Aim of the exercise: Transcribe the records below. Leave nothing out and change nothing.

((

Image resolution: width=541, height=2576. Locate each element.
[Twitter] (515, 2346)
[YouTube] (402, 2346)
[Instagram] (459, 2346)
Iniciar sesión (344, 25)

))

Solved exercise:
Image resolution: width=541, height=2576. Locate each element.
[Twitter] (515, 2346)
[YouTube] (402, 2346)
[Instagram] (459, 2346)
Iniciar sesión (344, 25)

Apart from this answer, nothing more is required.